Earlier this week Alaska Dispatch News announced it is ditching Facebook-based comments in favor of a new comment moderation platform, Civil Comments. It is now the third media outlet to do so, joining alternative newsweekly Willamette Week and Register Guard, both Oregon newspapers.
Alaska Dispatch News made the move after receiving nearly 900 reader comments with the common theme that comments are a problem. With hundreds of comments being posted to the ADN.com site per day, the paper didn’t have enough staff to sufficiently monitor them.
“It’s a fresh approach to story commenting, using reviews by other commenters to help moderate submissions. The goal: interesting and civil debate and conversation, no spam and, we hope, a better experience for all readers,” said executive editor David Hulen in the announcement.
“We’re keeping our comments. At their best, they add information and other points of view, and they can inform our own reporting. We value that and want to keep it,” Hulen added. “We’re not looking to stifle or skew debate. We do want to improve the quality of the comment space, and we think Civil Comments can help us do that.
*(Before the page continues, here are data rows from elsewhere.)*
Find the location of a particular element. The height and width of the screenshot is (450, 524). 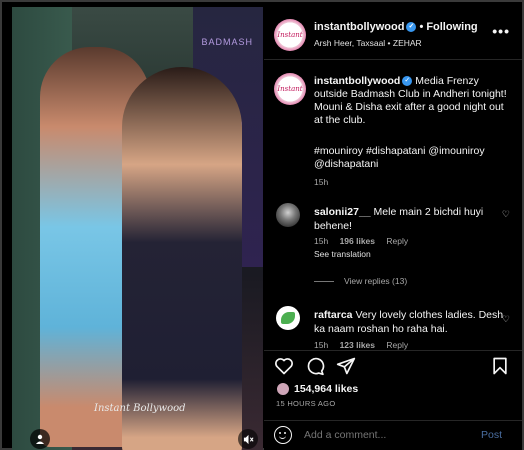

comment-meta: 15h 196 likes Reply is located at coordinates (366, 241).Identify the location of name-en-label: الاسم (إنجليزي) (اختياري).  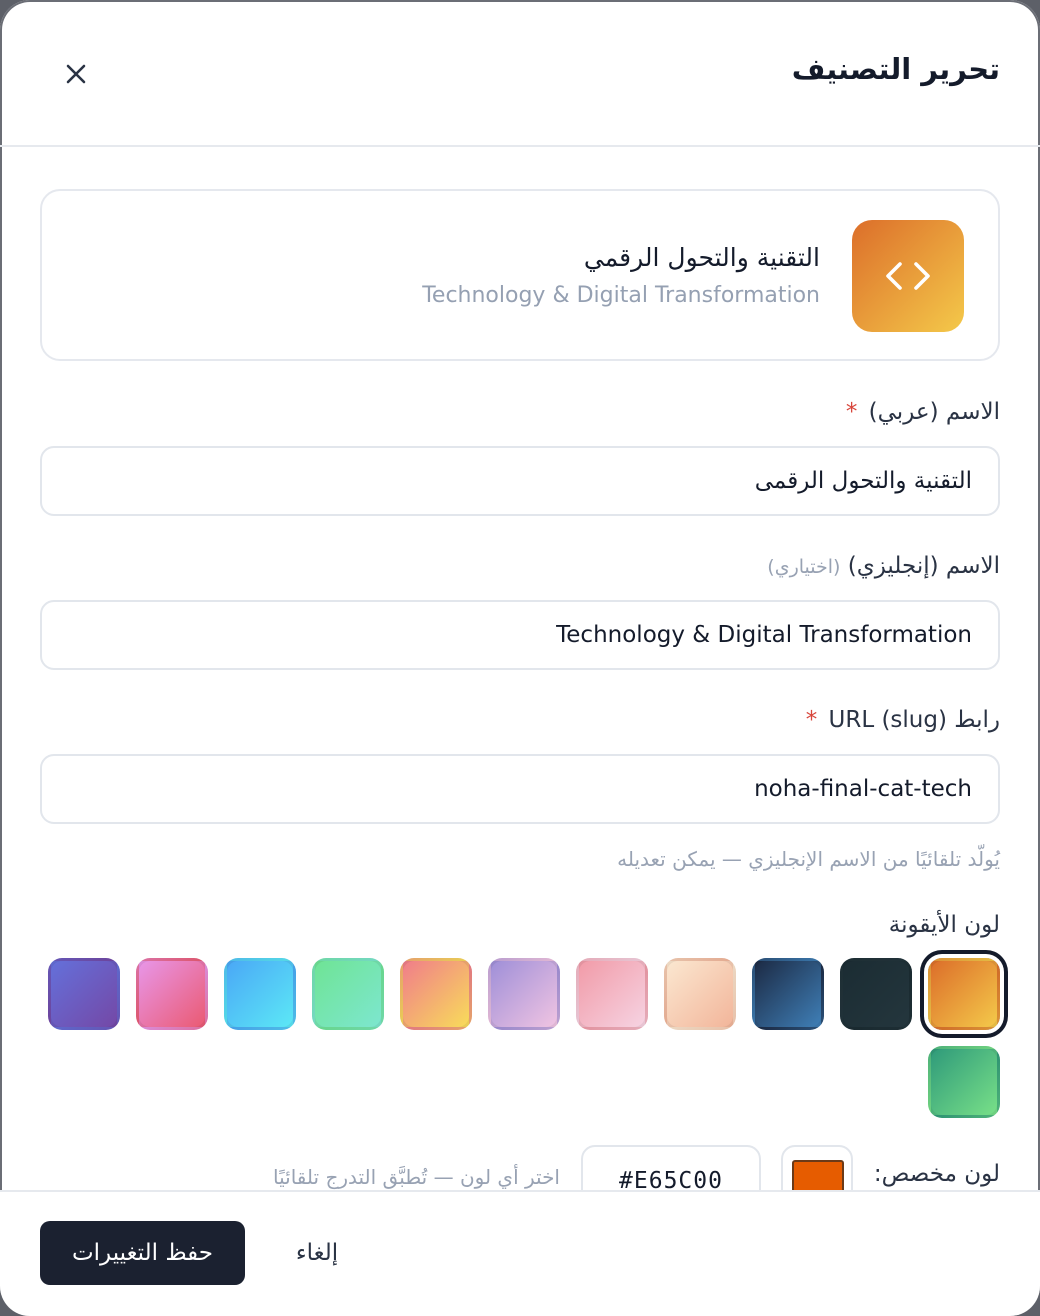
(884, 566).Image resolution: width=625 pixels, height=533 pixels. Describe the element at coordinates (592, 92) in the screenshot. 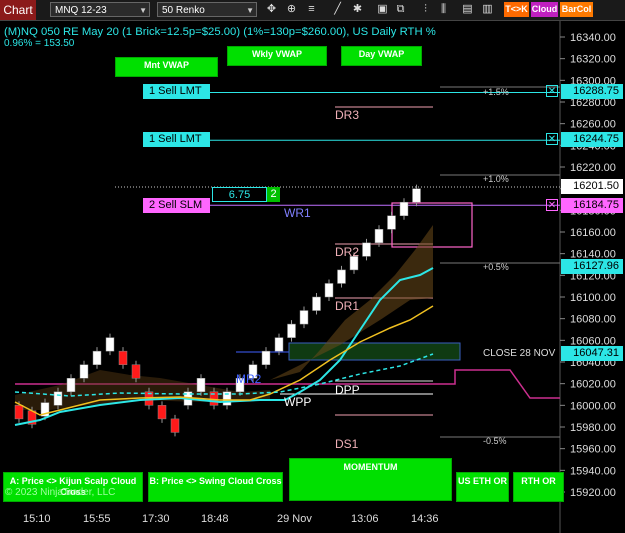

I see `price-tag-order-1: 16288.75` at that location.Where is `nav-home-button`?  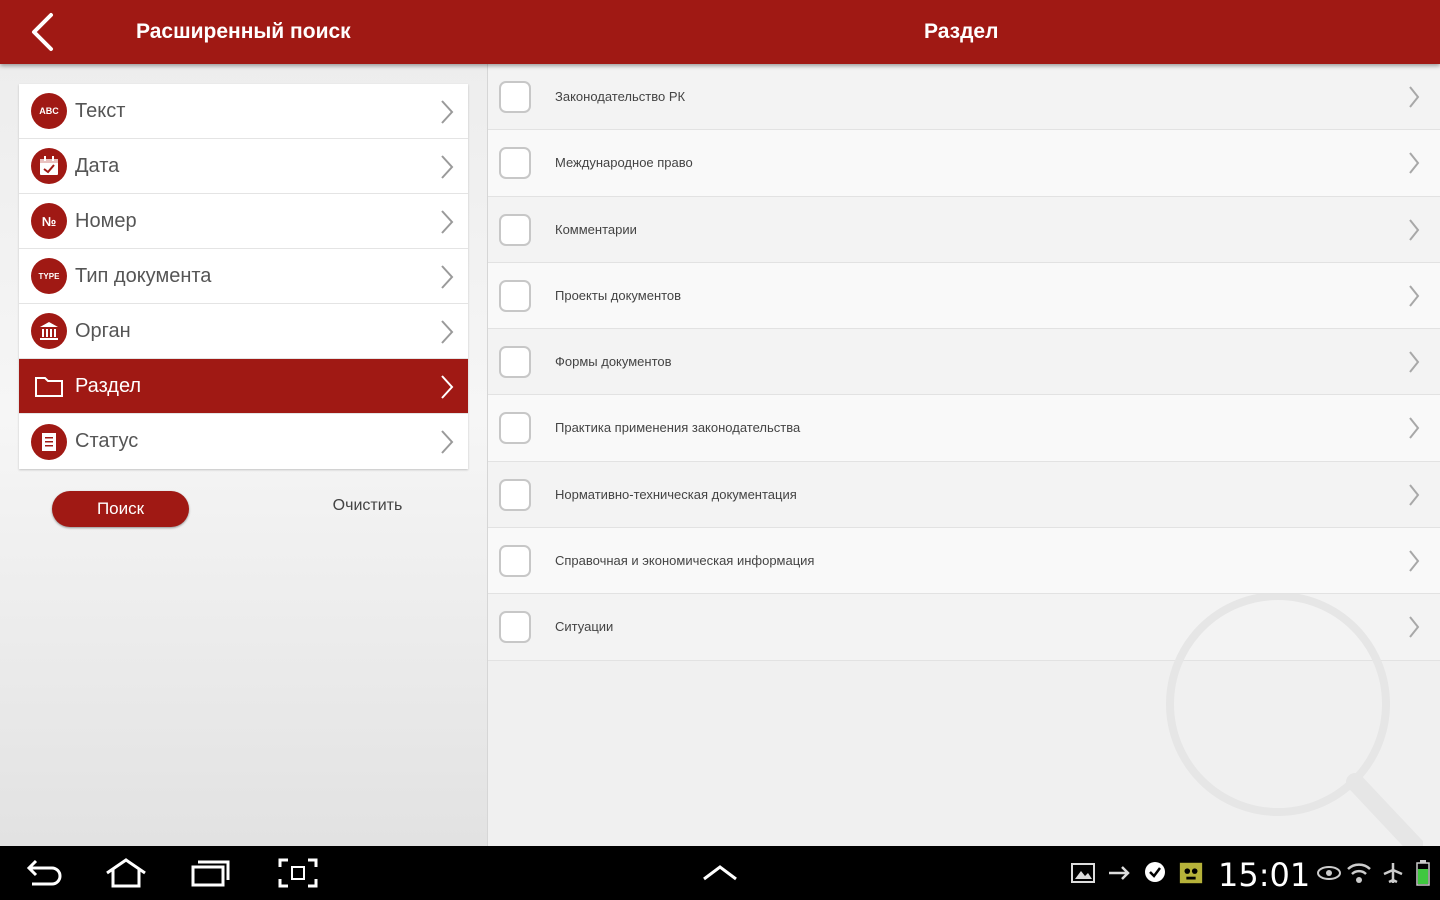 nav-home-button is located at coordinates (126, 873).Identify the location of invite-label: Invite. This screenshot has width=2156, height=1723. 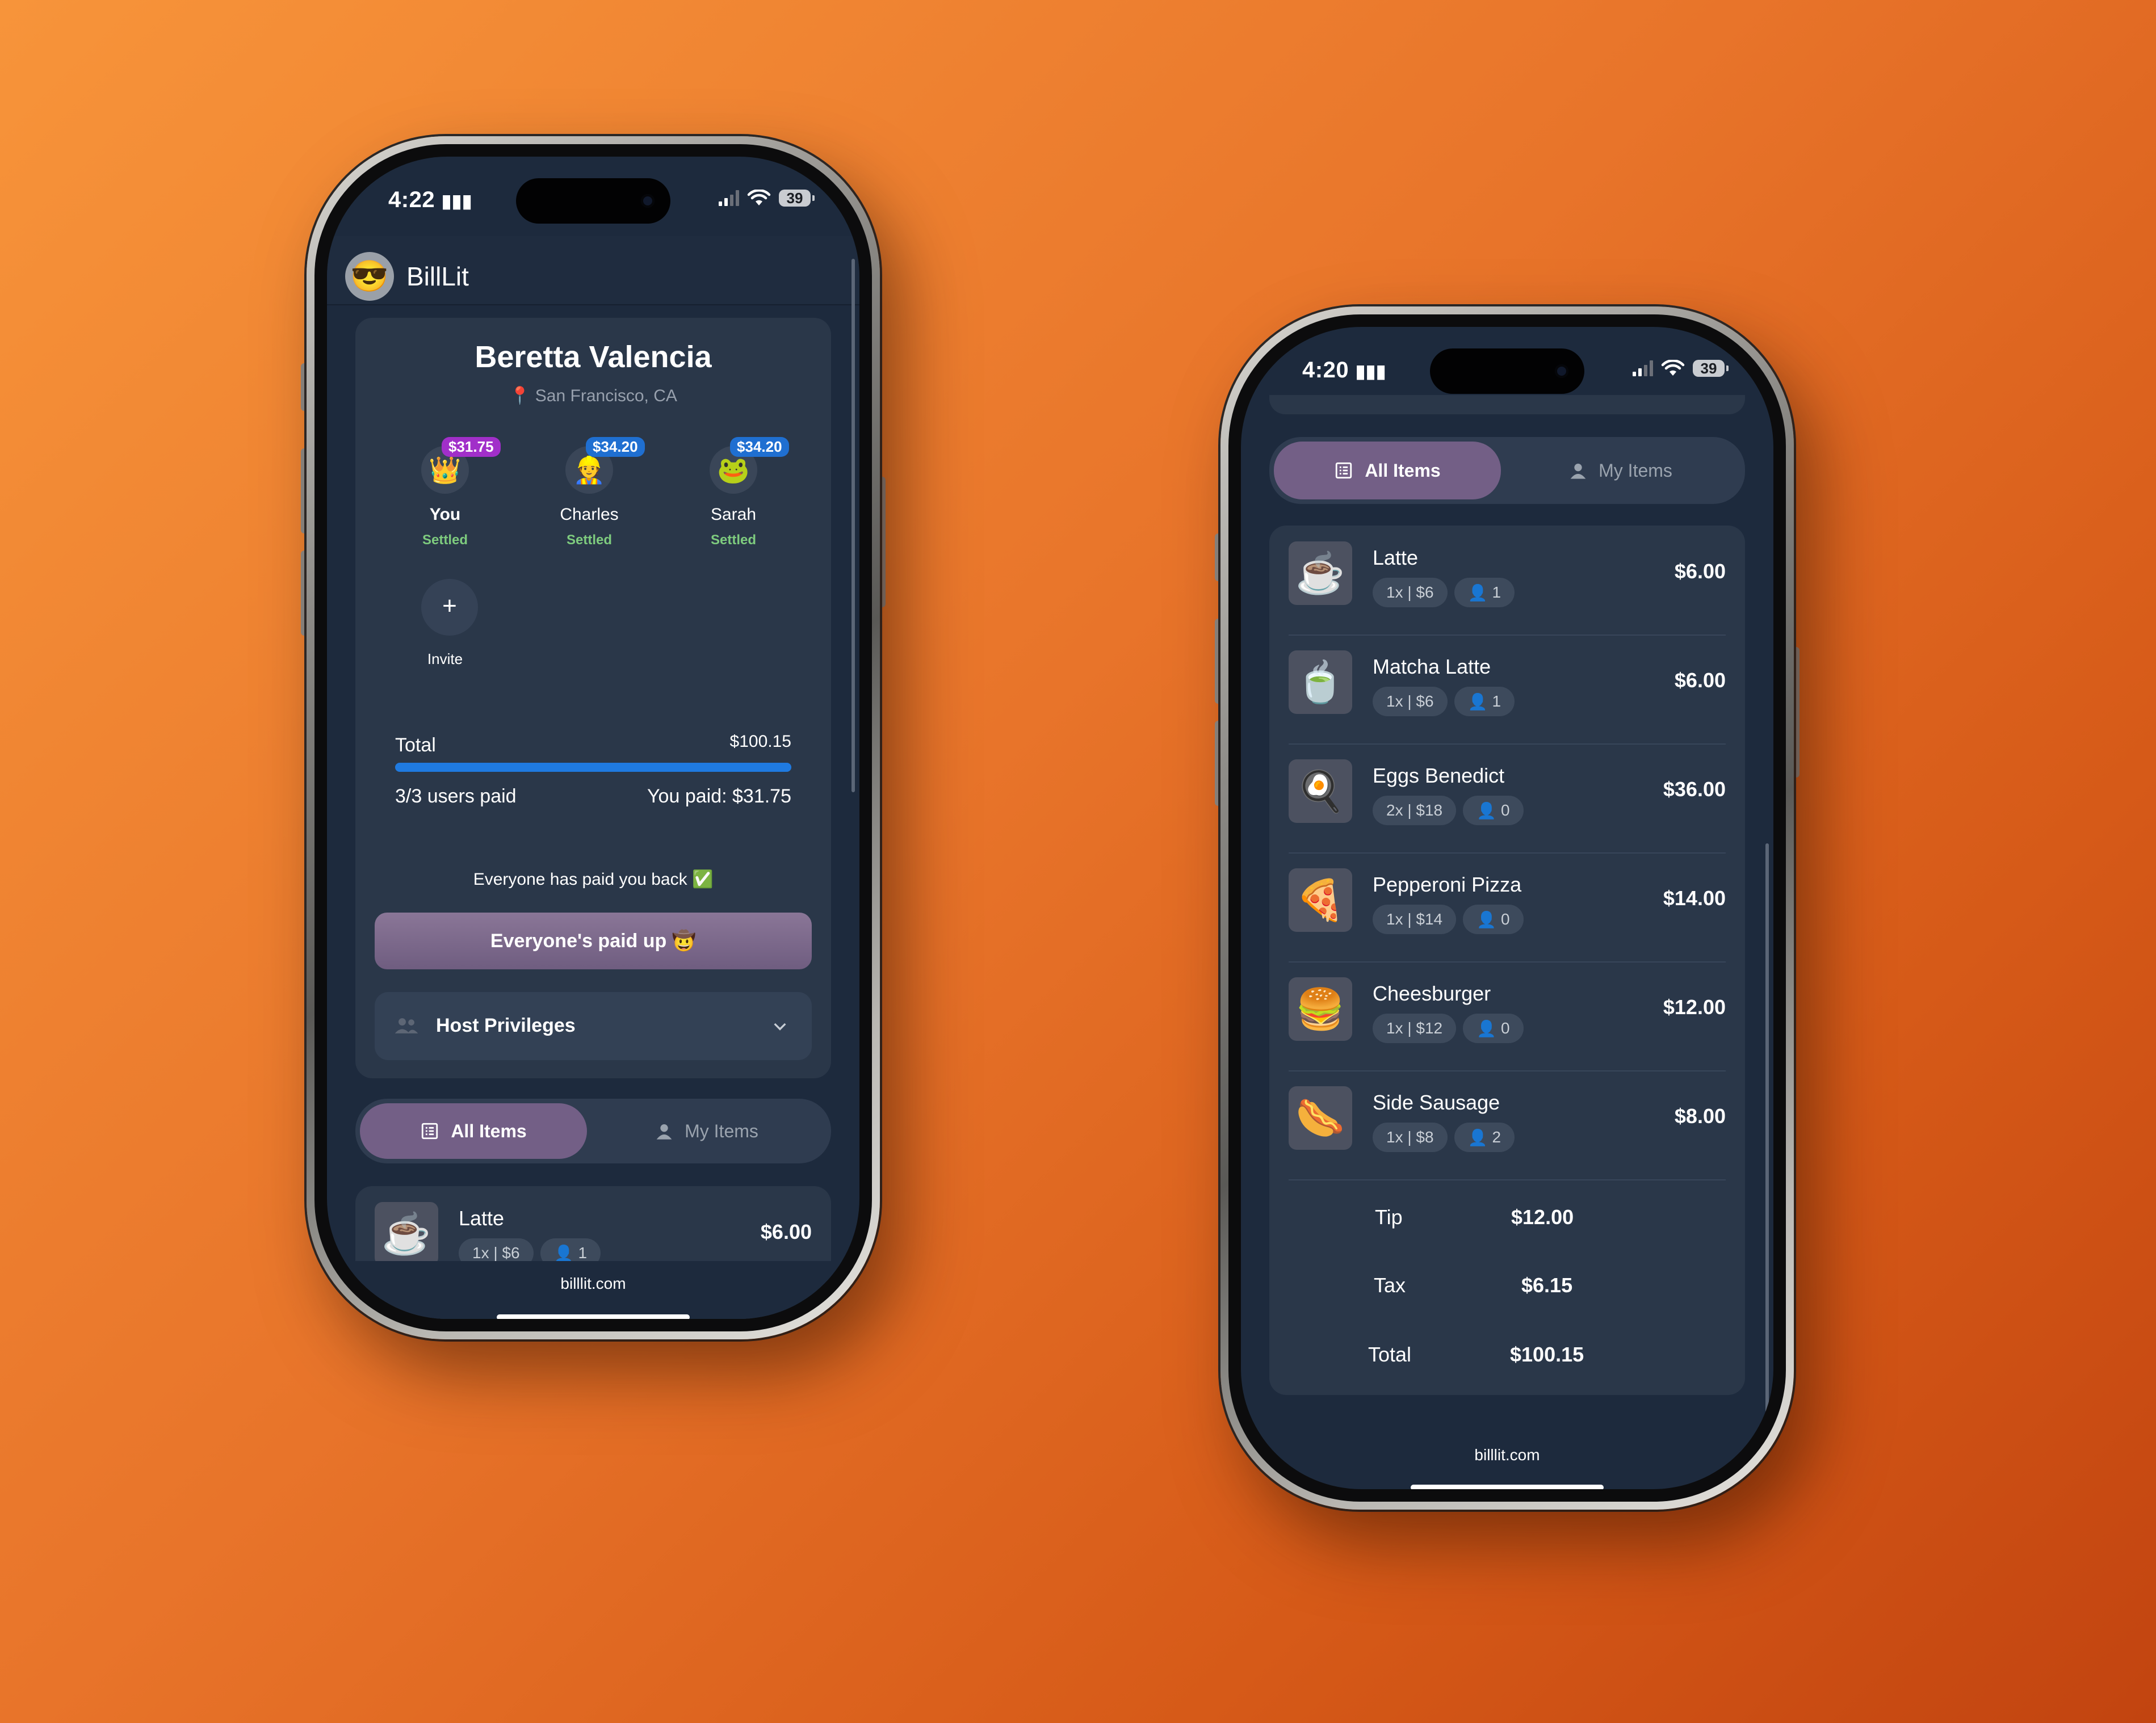
(445, 658).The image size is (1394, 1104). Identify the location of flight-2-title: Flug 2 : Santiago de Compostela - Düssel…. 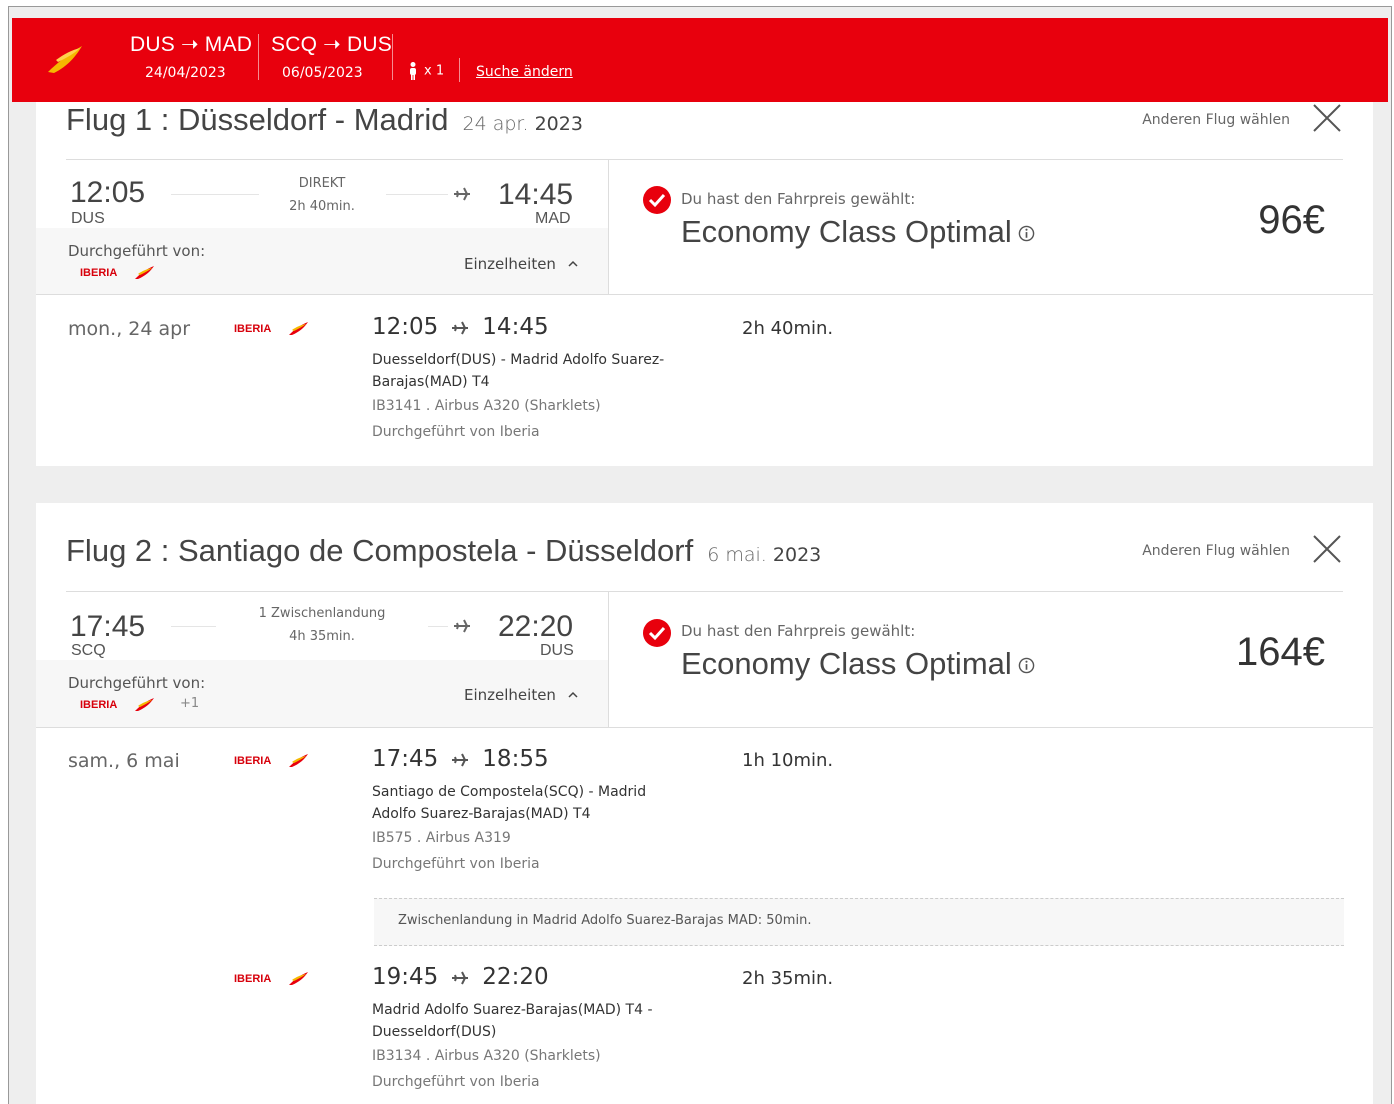
(444, 551).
Based in Portland, Civil Comments is a startup that uses technology to moderate comments using peer review. Here’s how their product works. A reader creates an account using their Facebook or Twitter login or an email address, and creates a user name. When the reader goes to post a comment, they’ll be asked to rate three other people’s comments for quality and civility, and then rate their own comment.
Once the reader’s comment is submitted, it will be rated by other commenters and Civil Comments’ algorithms analyze the comments and decide which to publish. Abusive or harassing posts will not make the cut.
Alaska Dispatch News plans to leave previous comments on older posts in place and begin using Civil Comments on new content starting with articles published March 23. Comments (432 of them!) on the announcement were varied, but they were civil.
Insider Take:
This is a refreshing approach to commenting, and we applaud Civil Comments for developing such a system and the media outlets who’ve chosen to give it a whirl. Comments have become increasingly negative, even downright evil at times, causing media outlets like The Verge, the Chicago Sun-Times and Popular Science to turn them comments altogether.
There must be a happy medium to meet the needs of publishers who can’t afford to manually moderate every comment and the needs of readers who wish to be a part of the conversation. Civil Comments provides an alternative to allow discussions of news stories and editorials to continue without an undue burden on publishers.
Of course, the trolls will still find a way to ruin online discourse for the rest of us, but Civil Comments offers an appealing option. We’ll be watching to see how these three news outlets fare with the new platform and to see if other, larger media outlets will adopt it too.